Within this belt of production, several prolific Cotton Valley strandline plays exist at Ruston along with many different Hosston pays. More than 40 zones produce natural gas and oil from seven formations in the field. Several of the sands are totally structurally controlled, but many have a minor to major stratigraphic trapping component. Ultimate recovery from the field is estimated to be 1,600,000 bbl of oil, 1,730,000 bbl of condensate and 614 bcf of gas.

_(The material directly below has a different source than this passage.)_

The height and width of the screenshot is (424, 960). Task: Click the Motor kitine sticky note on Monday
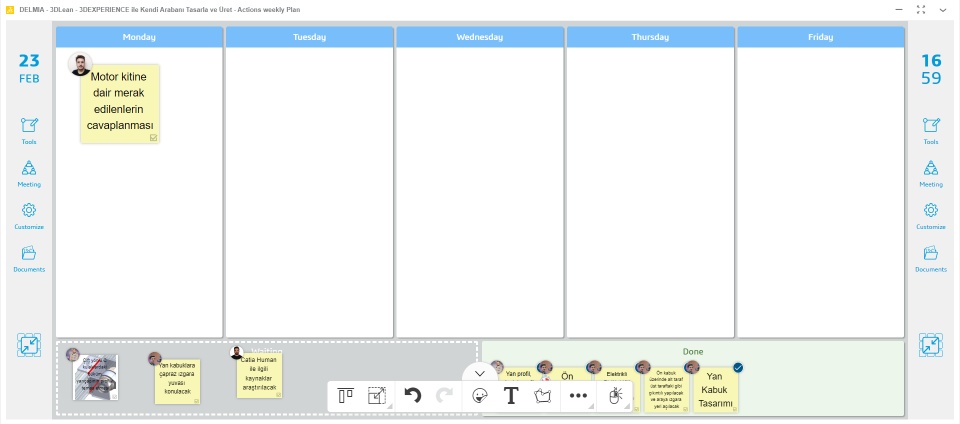pyautogui.click(x=120, y=104)
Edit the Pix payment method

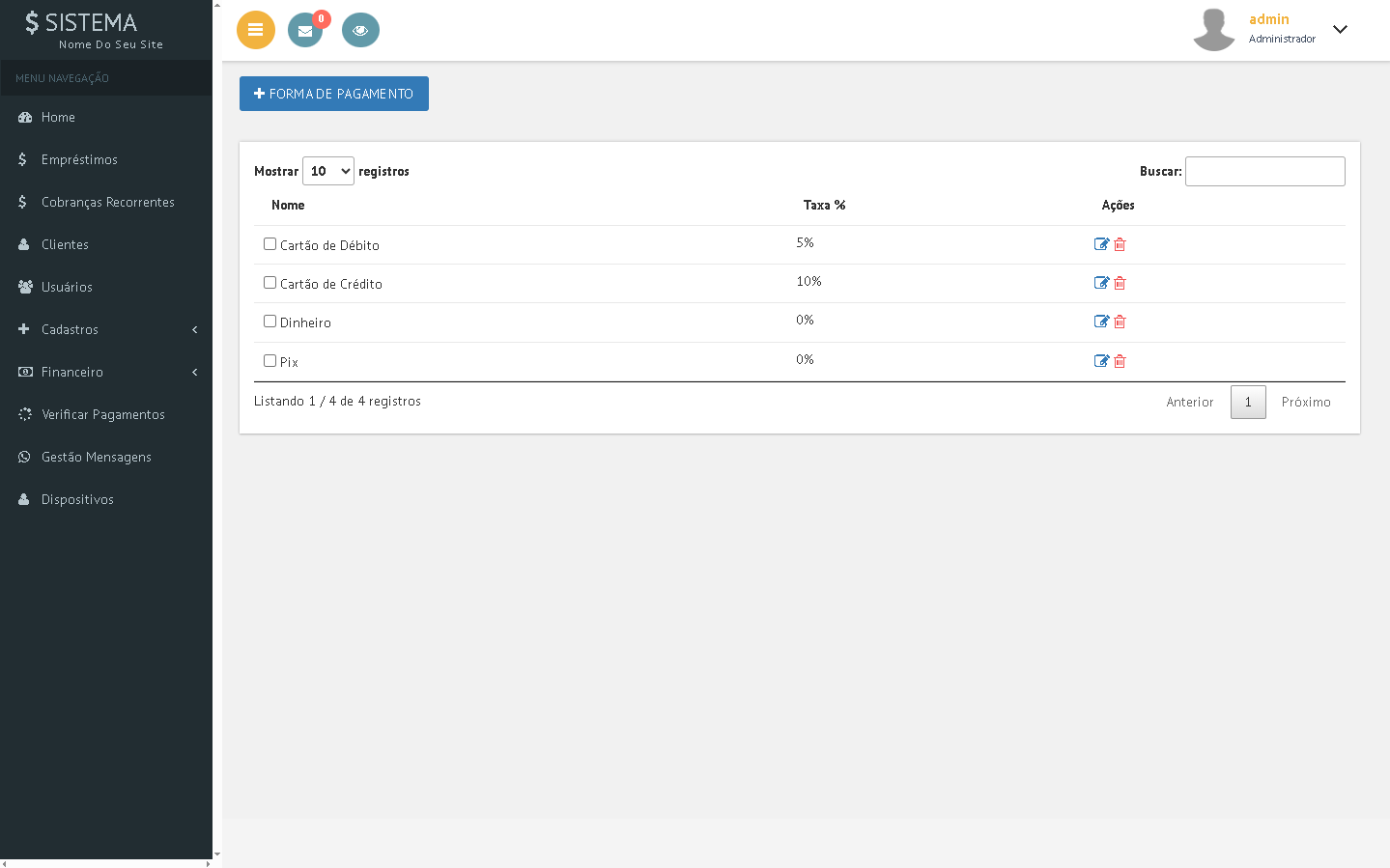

The most prolific reservoir is the strandline Cotton Valley "D" sand averaging over 12 bcf per well, a total of over 195 bcf of gas, and more than 600,000 bbl of condensate. The best well in the field is the Arkansas Louisiana Gas #2 Dowling in Sec. 30, T19N, R2W, which has produced 22 bcf of gas and 110,000 bbl of condensate.
The upper, middle, and lower Hosston produce at Ruston. The lower Hosston produces from approximately 14 fields in northern Louisiana and from 11 wells in the field. The middle Hosston produces from approximately 28 fields in the basin and has made over 46 bcf of gas from six sands. The upper Hosston is regionally the most extensive in northern Louisiana producing from approximately 41 fields. At Ruston, the Hosston has produced over 15 bcf of gas from seven sands.
AAPG Search and Discovery Article #90989©1993 GCAGS and Gulf Coast SEPM 43rd Annual Meeting, Shreveport, Louisiana, October 20-22, 1993.